_EXERCISE AIM_
Lay out all of the rows below as a JSON list of strings, with one string for each line and blank lines omitted.

_DATA LINES_
---

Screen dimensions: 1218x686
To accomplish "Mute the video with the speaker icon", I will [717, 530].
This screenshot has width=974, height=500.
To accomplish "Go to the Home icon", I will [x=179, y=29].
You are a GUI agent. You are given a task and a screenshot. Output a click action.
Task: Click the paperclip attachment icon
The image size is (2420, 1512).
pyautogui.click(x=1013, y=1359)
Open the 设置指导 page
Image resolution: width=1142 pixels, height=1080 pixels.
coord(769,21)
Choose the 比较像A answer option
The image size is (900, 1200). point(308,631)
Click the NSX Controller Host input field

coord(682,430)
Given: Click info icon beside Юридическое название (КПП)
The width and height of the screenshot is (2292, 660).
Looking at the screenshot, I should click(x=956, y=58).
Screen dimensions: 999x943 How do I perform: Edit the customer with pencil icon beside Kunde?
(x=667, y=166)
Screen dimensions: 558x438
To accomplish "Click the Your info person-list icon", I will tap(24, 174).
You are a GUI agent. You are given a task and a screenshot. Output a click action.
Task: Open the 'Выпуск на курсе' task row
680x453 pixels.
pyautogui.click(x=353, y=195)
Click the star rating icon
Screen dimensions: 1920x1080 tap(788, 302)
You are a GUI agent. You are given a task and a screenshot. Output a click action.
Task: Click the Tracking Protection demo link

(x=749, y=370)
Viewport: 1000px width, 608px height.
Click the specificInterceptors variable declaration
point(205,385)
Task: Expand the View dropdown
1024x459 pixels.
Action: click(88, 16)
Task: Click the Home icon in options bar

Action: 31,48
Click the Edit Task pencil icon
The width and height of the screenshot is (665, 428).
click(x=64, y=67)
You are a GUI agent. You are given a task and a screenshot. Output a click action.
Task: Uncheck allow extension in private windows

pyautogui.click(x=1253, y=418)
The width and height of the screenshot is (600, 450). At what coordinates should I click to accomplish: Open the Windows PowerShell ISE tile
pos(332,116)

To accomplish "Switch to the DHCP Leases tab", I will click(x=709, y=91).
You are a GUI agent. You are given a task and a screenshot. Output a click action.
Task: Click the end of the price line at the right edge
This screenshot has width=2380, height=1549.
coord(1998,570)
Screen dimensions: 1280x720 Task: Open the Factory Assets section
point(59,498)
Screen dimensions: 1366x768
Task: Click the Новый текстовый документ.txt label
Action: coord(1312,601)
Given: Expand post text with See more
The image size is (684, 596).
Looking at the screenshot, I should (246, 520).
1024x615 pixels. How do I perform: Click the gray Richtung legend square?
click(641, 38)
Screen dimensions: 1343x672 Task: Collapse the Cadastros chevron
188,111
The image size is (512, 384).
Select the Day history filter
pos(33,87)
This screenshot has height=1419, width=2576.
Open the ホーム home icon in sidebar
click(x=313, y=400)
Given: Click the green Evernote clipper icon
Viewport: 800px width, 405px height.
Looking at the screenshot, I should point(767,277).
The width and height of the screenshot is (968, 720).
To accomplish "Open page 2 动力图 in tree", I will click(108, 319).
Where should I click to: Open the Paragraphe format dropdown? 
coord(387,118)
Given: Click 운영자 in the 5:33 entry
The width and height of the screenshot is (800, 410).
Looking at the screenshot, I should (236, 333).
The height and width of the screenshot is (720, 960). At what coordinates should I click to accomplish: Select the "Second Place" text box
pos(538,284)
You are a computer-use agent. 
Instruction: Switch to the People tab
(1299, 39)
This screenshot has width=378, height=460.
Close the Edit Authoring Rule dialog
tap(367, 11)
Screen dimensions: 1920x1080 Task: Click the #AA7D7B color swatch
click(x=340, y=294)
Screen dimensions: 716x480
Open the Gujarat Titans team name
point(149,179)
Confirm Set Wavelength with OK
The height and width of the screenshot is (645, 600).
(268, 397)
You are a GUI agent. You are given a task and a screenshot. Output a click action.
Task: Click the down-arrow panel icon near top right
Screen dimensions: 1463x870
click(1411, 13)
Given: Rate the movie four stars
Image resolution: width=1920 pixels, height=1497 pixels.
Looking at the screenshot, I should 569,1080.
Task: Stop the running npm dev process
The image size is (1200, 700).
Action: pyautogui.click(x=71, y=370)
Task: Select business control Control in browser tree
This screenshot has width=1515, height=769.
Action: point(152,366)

---

_RESPONSE FOR THIS EXERCISE_
[
  "Screen dimensions: 1218x686",
  "To accomplish \"Mute the video with the speaker icon\", I will [717, 530].",
  "This screenshot has width=974, height=500.",
  "To accomplish \"Go to the Home icon\", I will [x=179, y=29].",
  "You are a GUI agent. You are given a task and a screenshot. Output a click action.",
  "Task: Click the paperclip attachment icon",
  "The image size is (2420, 1512).",
  "pyautogui.click(x=1013, y=1359)",
  "Open the 设置指导 page",
  "Image resolution: width=1142 pixels, height=1080 pixels.",
  "coord(769,21)",
  "Choose the 比较像A answer option",
  "The image size is (900, 1200). point(308,631)",
  "Click the NSX Controller Host input field",
  "coord(682,430)",
  "Given: Click info icon beside Юридическое название (КПП)",
  "The width and height of the screenshot is (2292, 660).",
  "Looking at the screenshot, I should click(x=956, y=58).",
  "Screen dimensions: 999x943 How do I perform: Edit the customer with pencil icon beside Kunde?",
  "(x=667, y=166)",
  "Screen dimensions: 558x438",
  "To accomplish \"Click the Your info person-list icon\", I will tap(24, 174).",
  "You are a GUI agent. You are given a task and a screenshot. Output a click action.",
  "Task: Open the 'Выпуск на курсе' task row",
  "680x453 pixels.",
  "pyautogui.click(x=353, y=195)",
  "Click the star rating icon",
  "Screen dimensions: 1920x1080 tap(788, 302)",
  "You are a GUI agent. You are given a task and a screenshot. Output a click action.",
  "Task: Click the Tracking Protection demo link",
  "(x=749, y=370)",
  "Viewport: 1000px width, 608px height.",
  "Click the specificInterceptors variable declaration",
  "point(205,385)",
  "Task: Expand the View dropdown",
  "1024x459 pixels.",
  "Action: click(88, 16)",
  "Task: Click the Home icon in options bar",
  "Action: 31,48",
  "Click the Edit Task pencil icon",
  "The width and height of the screenshot is (665, 428).",
  "click(x=64, y=67)",
  "You are a GUI agent. You are given a task and a screenshot. Output a click action.",
  "Task: Uncheck allow extension in private windows",
  "pyautogui.click(x=1253, y=418)",
  "The width and height of the screenshot is (600, 450). At what coordinates should I click to accomplish: Open the Windows PowerShell ISE tile",
  "pos(332,116)",
  "To accomplish \"Switch to the DHCP Leases tab\", I will click(x=709, y=91).",
  "You are a GUI agent. You are given a task and a screenshot. Output a click action.",
  "Task: Click the end of the price line at the right edge",
  "This screenshot has width=2380, height=1549.",
  "coord(1998,570)",
  "Screen dimensions: 1280x720 Task: Open the Factory Assets section",
  "point(59,498)",
  "Screen dimensions: 1366x768",
  "Task: Click the Новый текстовый документ.txt label",
  "Action: coord(1312,601)",
  "Given: Expand post text with See more",
  "The image size is (684, 596).",
  "Looking at the screenshot, I should (246, 520).",
  "1024x615 pixels. How do I perform: Click the gray Richtung legend square?",
  "click(641, 38)",
  "Screen dimensions: 1343x672 Task: Collapse the Cadastros chevron",
  "188,111",
  "The image size is (512, 384).",
  "Select the Day history filter",
  "pos(33,87)",
  "This screenshot has height=1419, width=2576.",
  "Open the ホーム home icon in sidebar",
  "click(x=313, y=400)",
  "Given: Click the green Evernote clipper icon",
  "Viewport: 800px width, 405px height.",
  "Looking at the screenshot, I should point(767,277).",
  "The width and height of the screenshot is (968, 720).",
  "To accomplish \"Open page 2 动力图 in tree\", I will click(108, 319).",
  "Where should I click to: Open the Paragraphe format dropdown? ",
  "coord(387,118)",
  "Given: Click 운영자 in the 5:33 entry",
  "The width and height of the screenshot is (800, 410).",
  "Looking at the screenshot, I should (236, 333).",
  "The height and width of the screenshot is (720, 960). At what coordinates should I click to accomplish: Select the \"Second Place\" text box",
  "pos(538,284)",
  "You are a computer-use agent. ",
  "Instruction: Switch to the People tab",
  "(1299, 39)",
  "This screenshot has width=378, height=460.",
  "Close the Edit Authoring Rule dialog",
  "tap(367, 11)",
  "Screen dimensions: 1920x1080 Task: Click the #AA7D7B color swatch",
  "click(x=340, y=294)",
  "Screen dimensions: 716x480",
  "Open the Gujarat Titans team name",
  "point(149,179)",
  "Confirm Set Wavelength with OK",
  "The height and width of the screenshot is (645, 600).",
  "(268, 397)",
  "You are a GUI agent. You are given a task and a screenshot. Output a click action.",
  "Task: Click the down-arrow panel icon near top right",
  "Screen dimensions: 1463x870",
  "click(1411, 13)",
  "Given: Rate the movie four stars",
  "Image resolution: width=1920 pixels, height=1497 pixels.",
  "Looking at the screenshot, I should 569,1080.",
  "Task: Stop the running npm dev process",
  "The image size is (1200, 700).",
  "Action: pyautogui.click(x=71, y=370)",
  "Task: Select business control Control in browser tree",
  "This screenshot has width=1515, height=769.",
  "Action: point(152,366)"
]